WHAT NEEDS TO BE DONE
Pick out each line in the entries below that contains the word "icon" and copy it.

-- start WORKING DATA --

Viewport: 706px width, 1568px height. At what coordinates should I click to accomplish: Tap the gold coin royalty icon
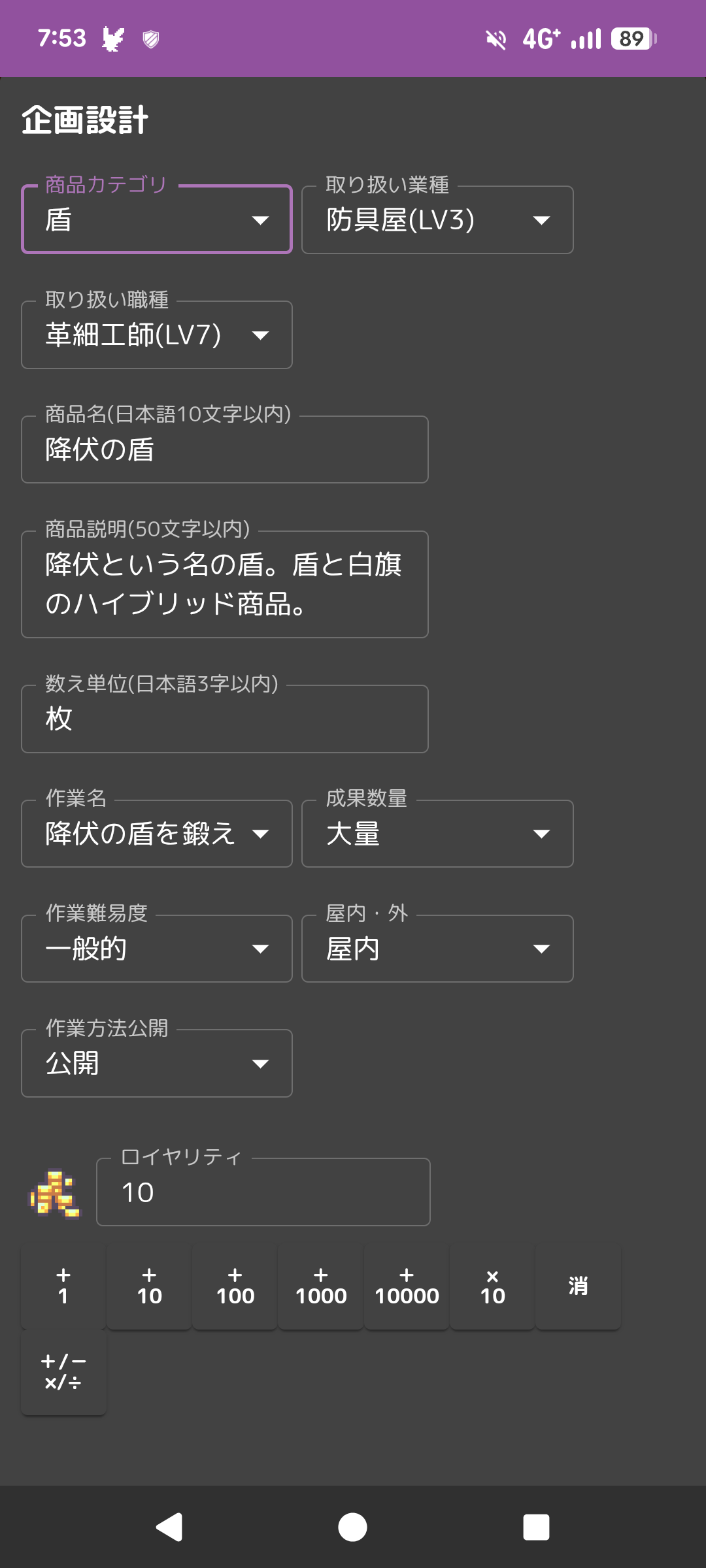click(x=55, y=1194)
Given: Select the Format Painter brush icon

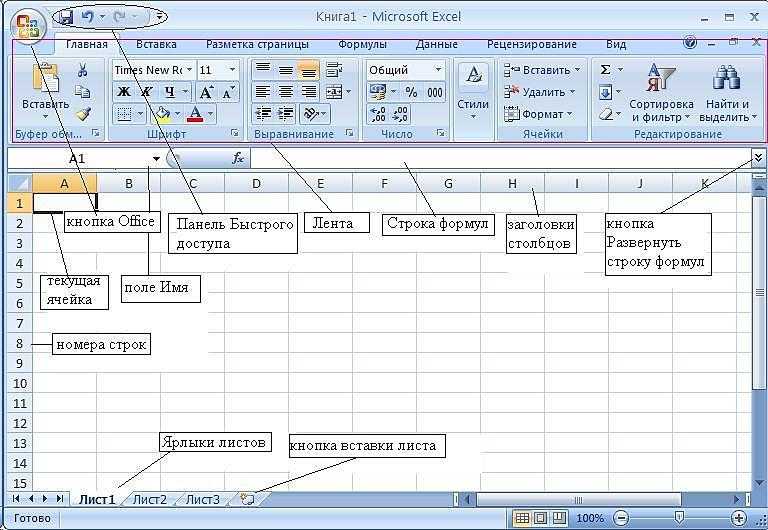Looking at the screenshot, I should 83,114.
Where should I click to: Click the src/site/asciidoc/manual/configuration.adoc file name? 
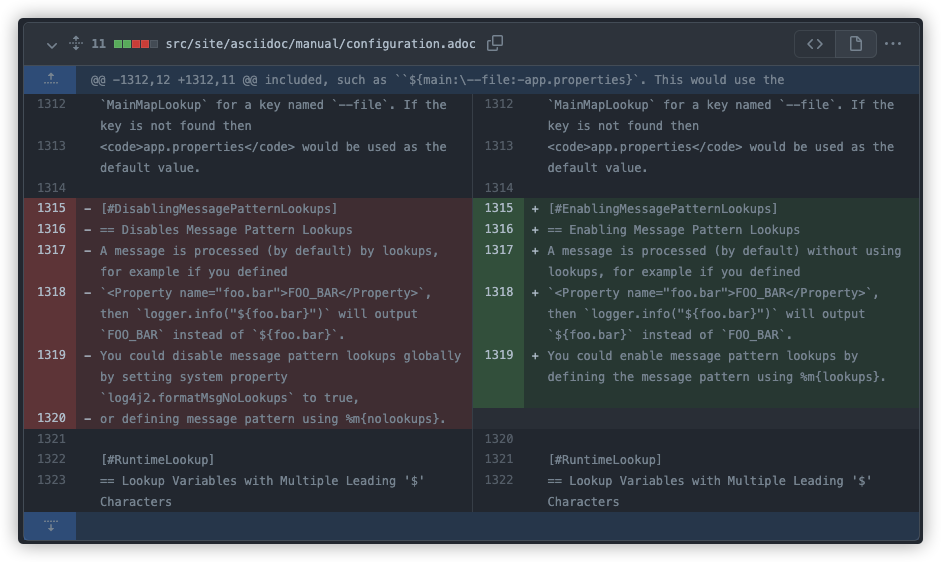coord(320,44)
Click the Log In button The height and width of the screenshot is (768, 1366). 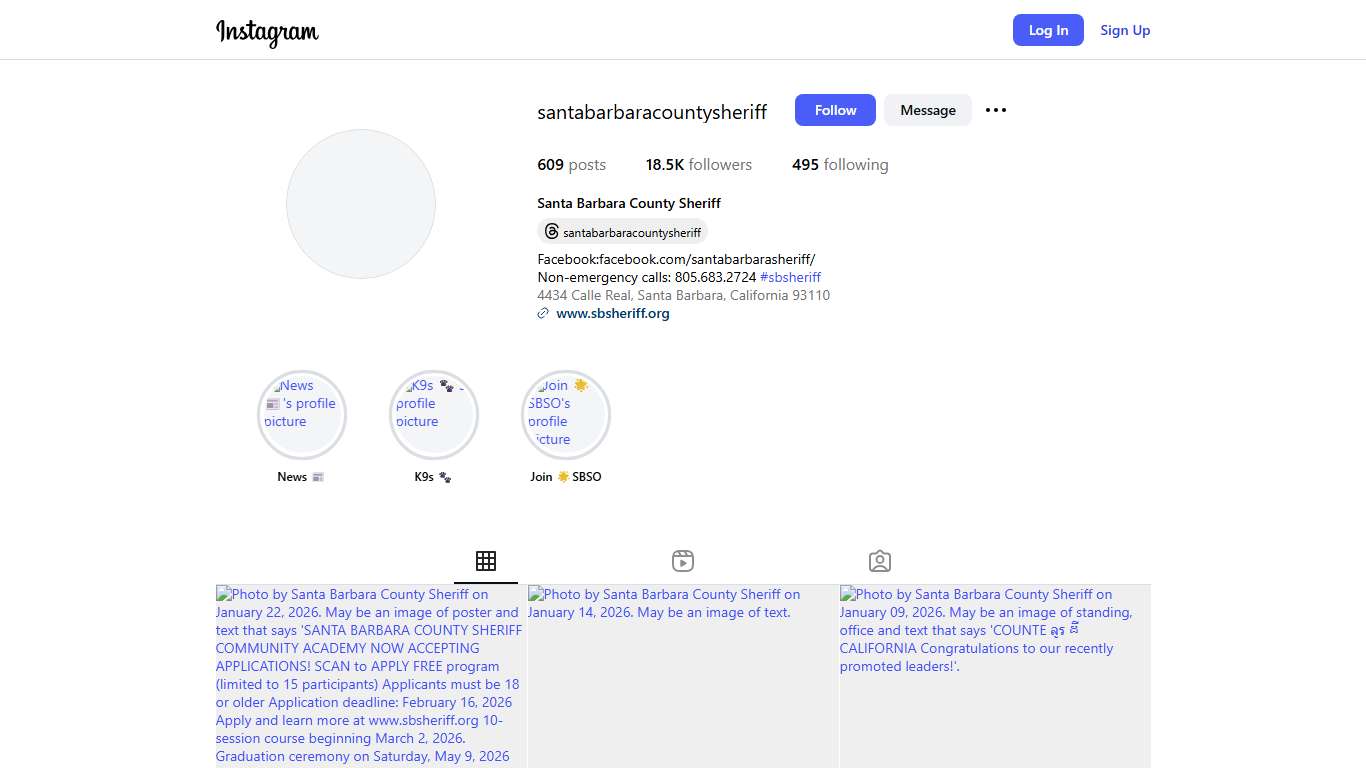(x=1048, y=30)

-- end WORKING DATA --

EXERCISE RESPONSE
Viewport: 706px width, 1568px height. At what coordinates should I click to accomplish: Tap the gold coin royalty icon
Given: Select the Format Painter brush icon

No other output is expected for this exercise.